A crisis was averted at the office of the Director of Public Prosecutions (DPP) yesterday. State lawyers were planning to stay away from court yesterday, the first official day of the new law term. They were doing so in light of reports that Prime Minister Patrick Manning had vetoed the appointment of deputy DPP Roger Gaspard to act as DPP, after the appointment of Carla Brown-Antoine to the High Court Bench. As one state lawyer put it, "It was going to be a silent protest, but it would have had the effect that none of the criminal courts in the High Court could have done anything."

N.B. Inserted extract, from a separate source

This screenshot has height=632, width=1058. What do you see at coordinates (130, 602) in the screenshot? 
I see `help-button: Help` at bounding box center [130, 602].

Gaspard received a letter yesterday morning, appointing him to act as DPP. But the letter did not state how long he would act. Brown-Antoine acted as DPP for nine months after she replaced Geoffrey Henderson, who was also elevated to the High Court. Following Gaspard's appointment, state attorneys went to court and it was business as usual. At President's House, Brown-Antoine, Andre Mon Desir and Ronnie Boodoosingh were sworn in by President George Maxwell Richards as full-time judges. On October 1, Gillian Lucky and Rajiv Persad will be sworn in as temporary judges. Boodoosingh was admitted to the Bar in 1992. Before entering the Hugh Wooding Law School, he received his bachelor of laws degree with second class honours from the UWI Faculty of Law at the University of the West Indies, graduating in 1990.

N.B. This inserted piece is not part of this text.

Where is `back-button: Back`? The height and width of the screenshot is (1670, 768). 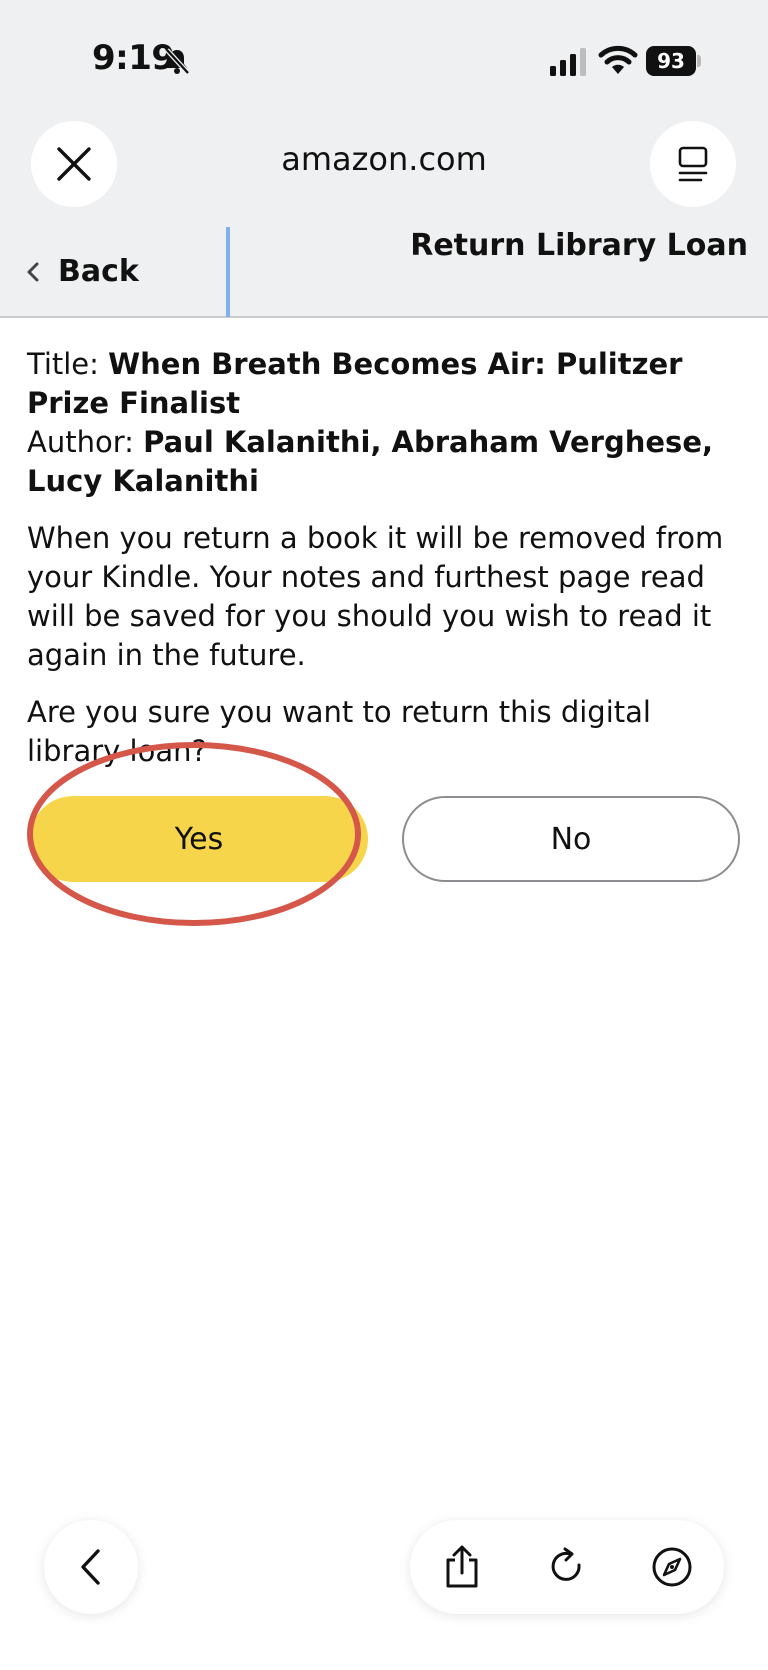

He was awarded the prestigious Joseph Archibald QC Award for Public International Law at UWI, and upon his graduation from the Hugh Wooding Law School, he was an awardee of the Robert Mathieu Prize for best performance in trial advocacy, and the Book Specialists Prize as most outstanding all-round student. Boodoosingh had a short stint at the office of DPP immediately upon his graduation in 1992, and returned to that office for some seven years, his last position there being a senior state prosecutor. He had been serving as a temporary judge of the High Court for the past two years. Mon Desir joined the judiciary as an acting judge last year, after serving both in private practice and with the State.
He spent the previous six years in the service of the government of the Cayman Islands, holding positions as Senior Crown Counsel (Criminal), Independent Counsel to the Governor, and Legal Counsel to the Cayman Islands Monetary Authority. Mon Desir was admitted to the Bar in 1993, having attained his bachelor of laws (second class honours) from the University of the West Indies. A national scholarship winner from St Joseph's Convent, Port of Spain, Brown-Antoine studied law at the University of the West Indies, graduating with her LLB (second class honours) in 1987, and at the Hugh Wooding Law School where she received her Legal Education Certificate in 1989. Brown-Antoine's entire professional career from 1989 has been with the office of DPP, beginning as a State Counsel, and rising to the position of Deputy Director in 2001, and acting on several occasions up to presently as Director.